TENNIS MAJORS : Comment s’est opérée sa remobilisation après Roland-Garros, qu’elle a quitté au deuxième tour suite à une crise de panique, une façon très peu banale de clore un tournoi…
Patrick Mouratoglou : Cela a été très utile et nous a permis de clarifier beaucoup de choses. On a compris pourquoi elle a subi ça. Cela m’a conduit à faire évoluer mon discours d’avant et d’après-match, on a clarifié son identité de jeu. Et on s’est dit qu’elle devait faire des matchs.
On ne se fixe pas d’objectifs en terme de résultats et on ne s’en fixera pas. On a des objectifs très clairs en terme de choses à réaliser à l’entraînement et en match.

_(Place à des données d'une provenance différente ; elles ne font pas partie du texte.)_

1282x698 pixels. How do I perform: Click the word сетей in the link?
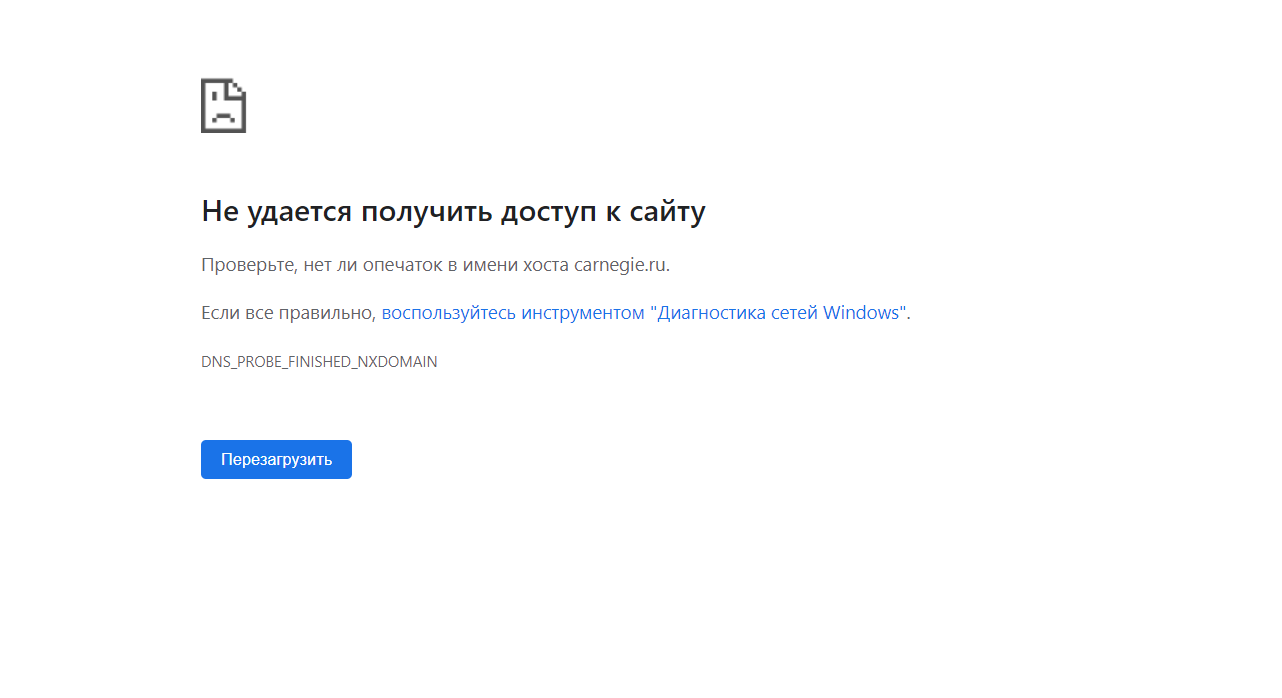point(794,313)
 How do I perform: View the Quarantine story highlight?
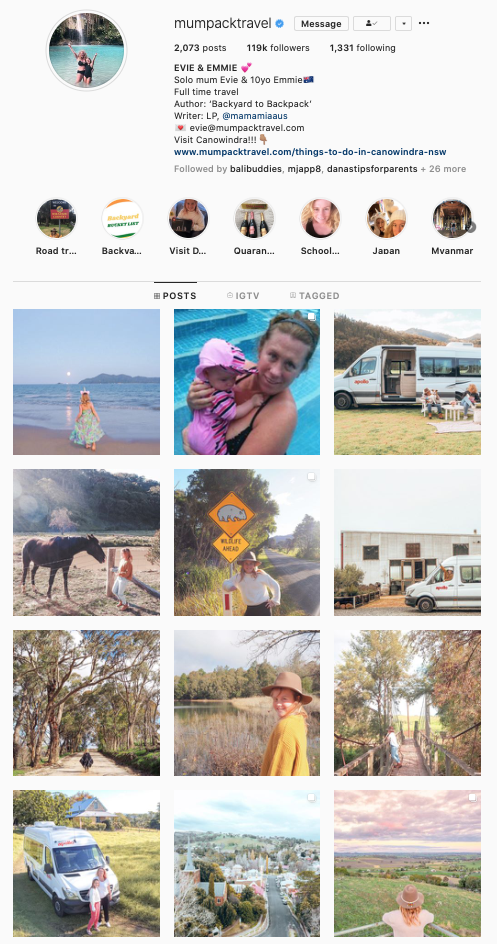coord(255,219)
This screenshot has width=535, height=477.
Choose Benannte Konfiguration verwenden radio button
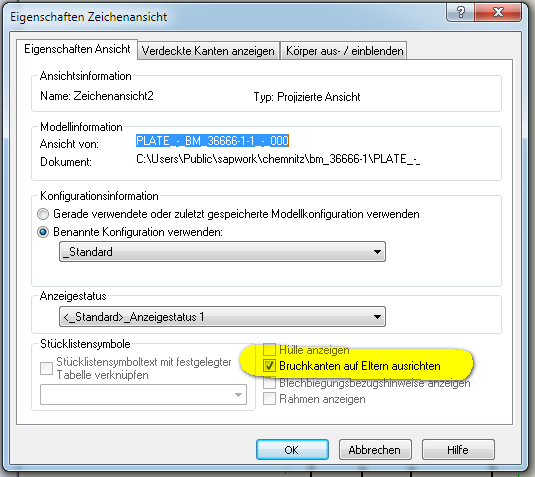point(43,232)
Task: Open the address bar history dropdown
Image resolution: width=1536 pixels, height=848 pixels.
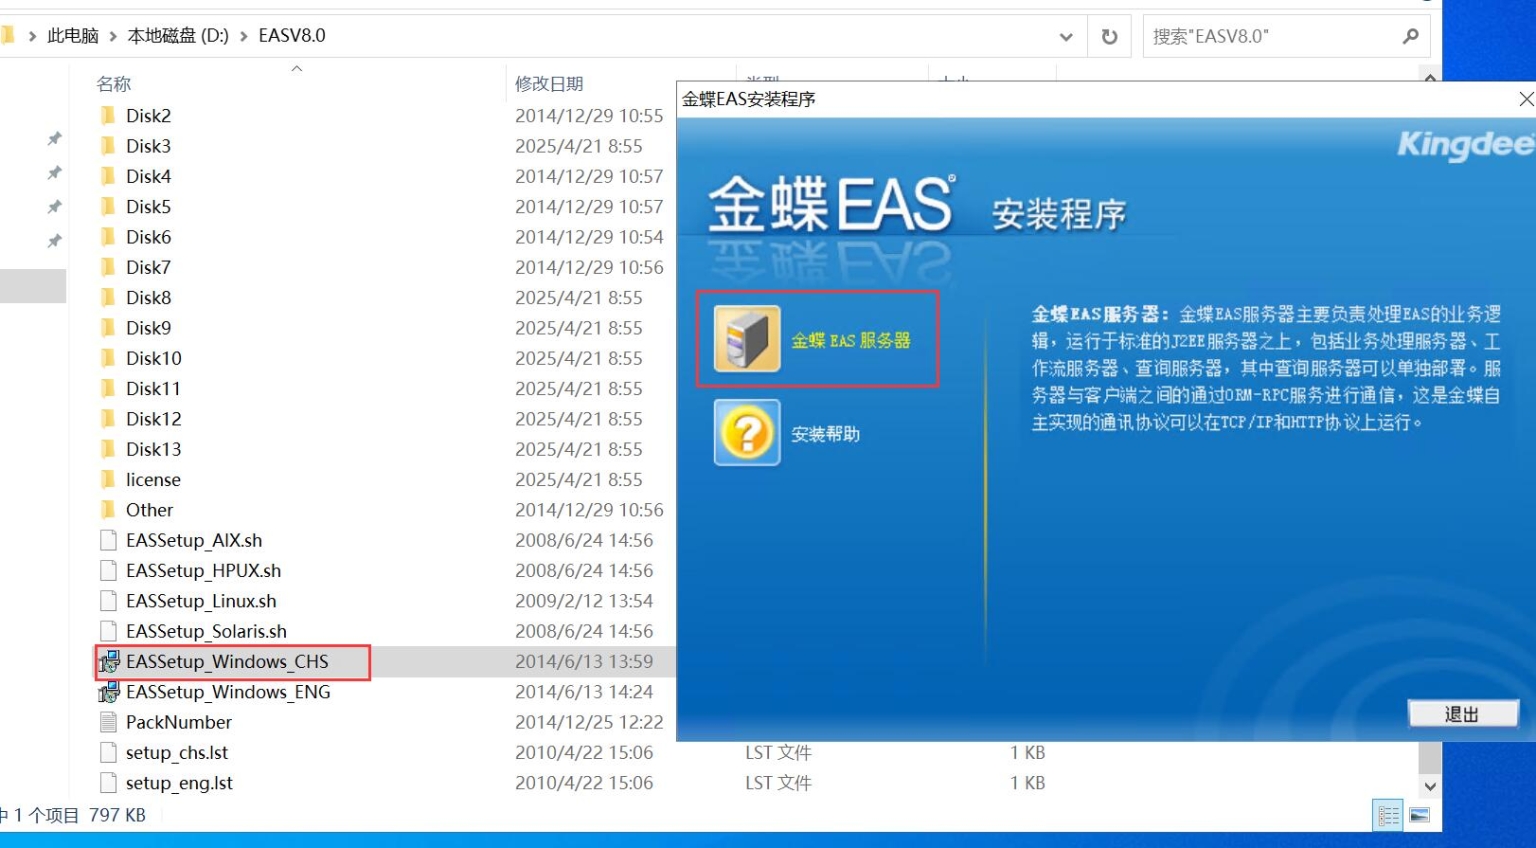Action: click(1066, 37)
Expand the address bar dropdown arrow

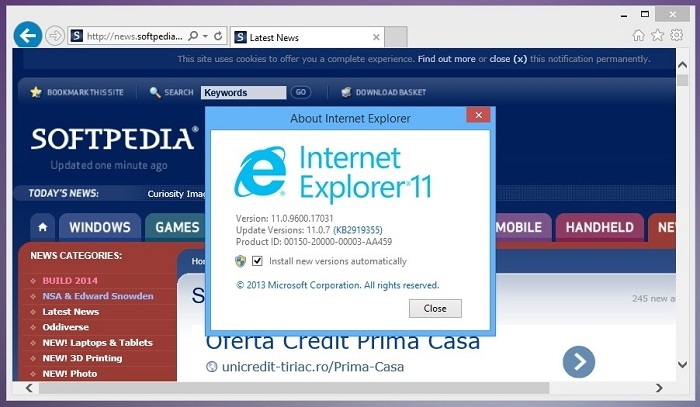click(206, 36)
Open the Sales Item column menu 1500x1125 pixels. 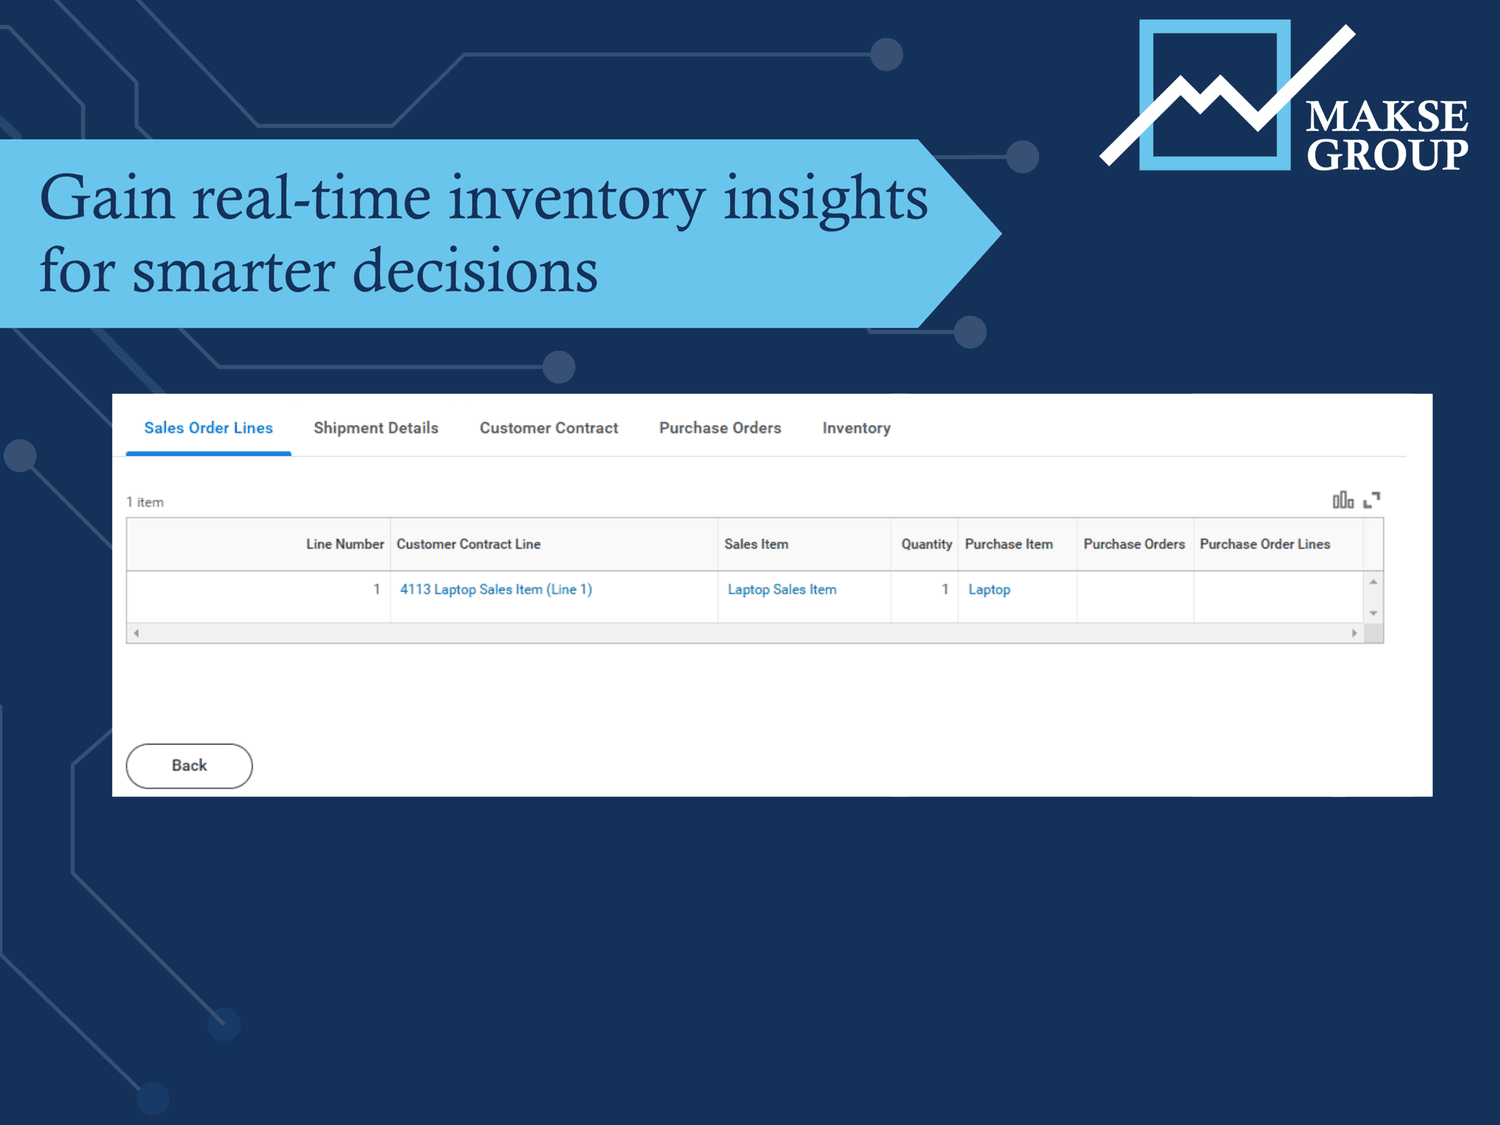coord(757,544)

TENNIS MAJORS : Quelle est la suite de la saison ?
Patrick Mouratoglou : Tout est clair : là elle prend des vacances, elle en a besoin, puis elle jouera Washington, Toronto, Cincinnati et l’US Open.
TENNIS MAJORS : Quel objectif pour l’US Open ? Est-elle déjà redevenue à tes yeux une prétendante aux titres majeurs ?
Patrick Mouratoglou : On ne se fixe pas d’objectifs en terme de résultats et on ne s’en fixera pas. C’est mieux. On a des objectifs très clairs en terme de choses à réaliser à l’entraînement et en match. Si elle le fait bien, ça se passera parfaitement bien en compétition. On ne va pas crier victoire car il reste beaucoup de travail, mais ça prend une bonne direction, je suis globalement très très content de ce qui se passe.
TENNIS MAJORS : A Roland-Garros, elle s’était mis trop de pression en termes d’objectif ?
Patrick Mouratoglou : Peut-être, C’est fort possible (sourire).